What you are asked to do:
Reproduce the passage of the Steven Curtis Chapman interview starting at "by Interview by" and ending at "here’s what’s true.", character for character.

Passage shown:

Tuesday, November 3, 2009

An Interview with Steven Curtis Chapman

Rising from the Valley of Death
Steven Curtis Chapman opens up about losing his daughter, their family's arduous journey, and a new album of songs chronicling the path of pain and hope.
by Interview by Mark Moring |
Steven Curtis Chapman’s new album, Beauty Will Rise, is the first recording he has done since the tragic death of his 5-year-old daughter, Maria Sue.
CT’s Mark Moring interviewed Steven about the album and about the pain in their grief. Here’s an excerpt:
Ain’t feeling it at all. I’m just not sure. I needed to hear my pastor speak truth again to me. I needed to hear somebody say again, here’s what’s true.

Given entries:
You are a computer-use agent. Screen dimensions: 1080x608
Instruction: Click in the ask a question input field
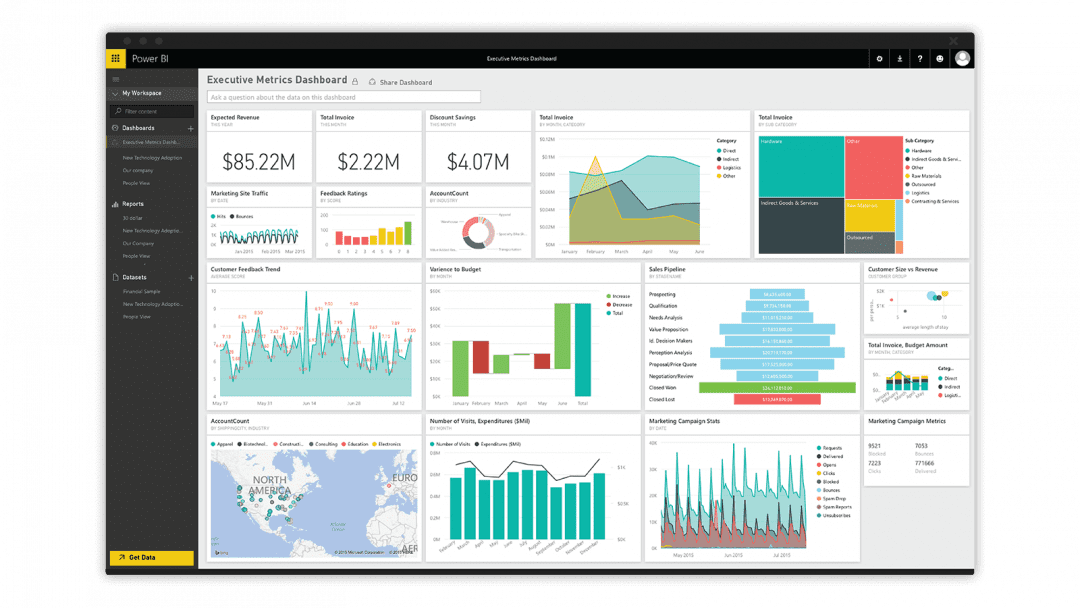coord(345,96)
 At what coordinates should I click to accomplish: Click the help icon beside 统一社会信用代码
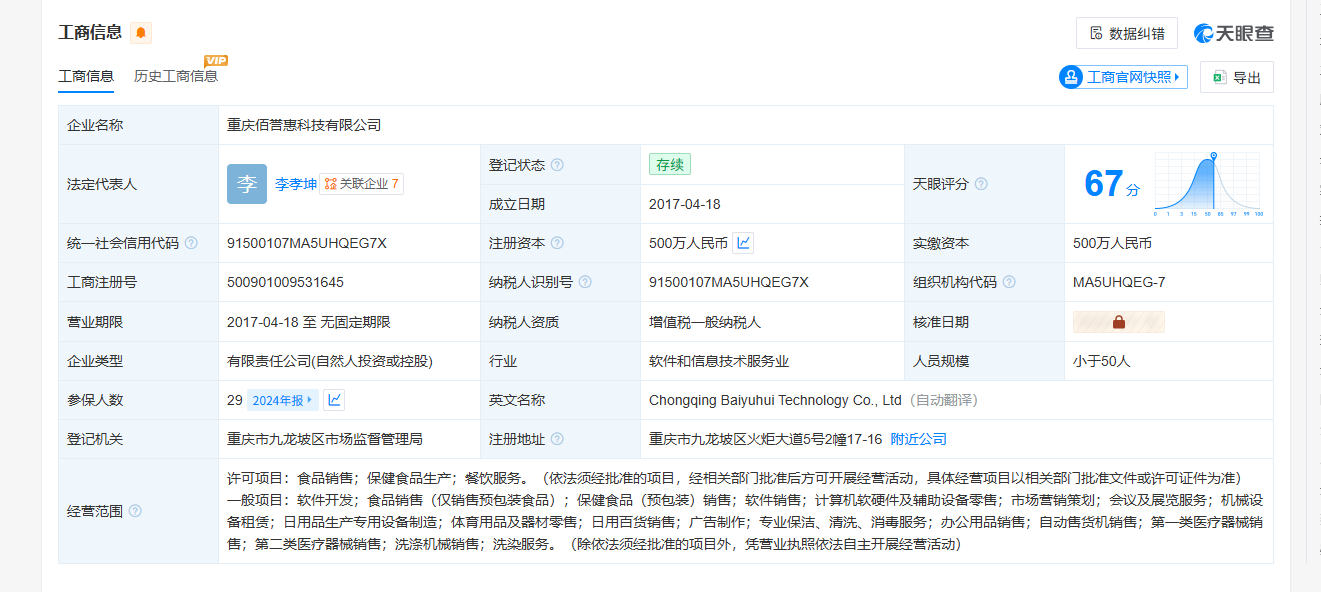(191, 243)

Solution to this task:
by Interview by Mark Moring |
Steven Curtis Chapman’s new album, Beauty Will Rise, is the first recording he has done since the tragic death of his 5-year-old daughter, Maria Sue.
CT’s Mark Moring interviewed Steven about the album and about the pain in their grief. Here’s an excerpt:
Ain’t feeling it at all. I’m just not sure. I needed to hear my pastor speak truth again to me. I needed to hear somebody say again, here’s what’s true.